**WHAT NEEDS TO BE DONE**
With the pictures left out, restate every entry word for word.

[Collected data entries]
▽

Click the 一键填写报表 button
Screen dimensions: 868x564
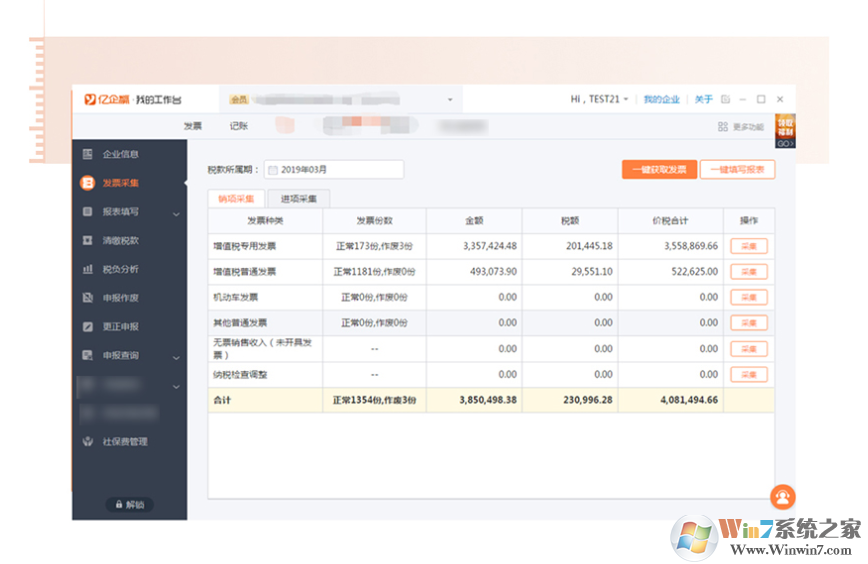[x=737, y=169]
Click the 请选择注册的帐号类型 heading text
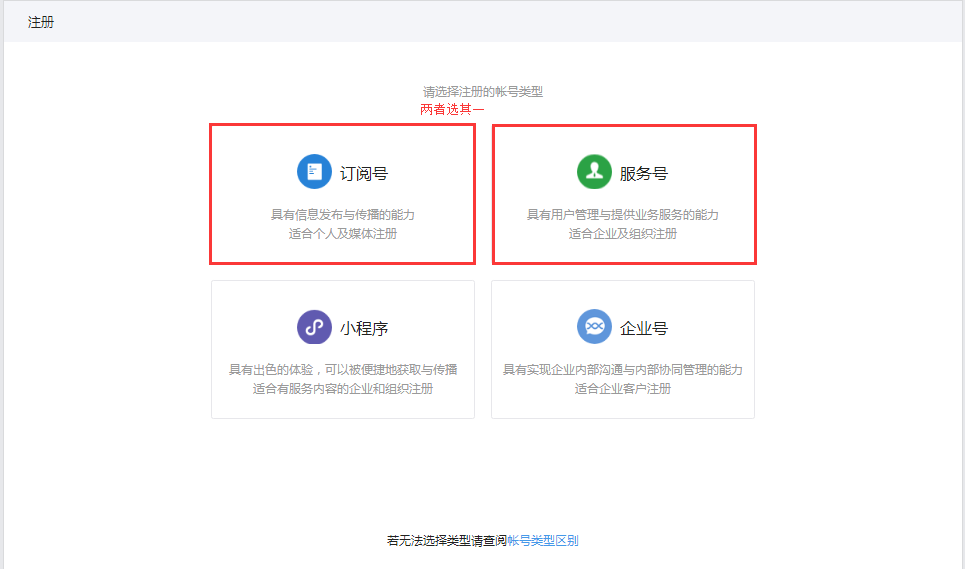The image size is (965, 569). [x=482, y=92]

△

**THE COMPLETED TASK**
Click the 一键填写报表 button
Screen dimensions: 868x564
[x=737, y=169]
Click the 请选择注册的帐号类型 heading text
The image size is (965, 569). [x=482, y=92]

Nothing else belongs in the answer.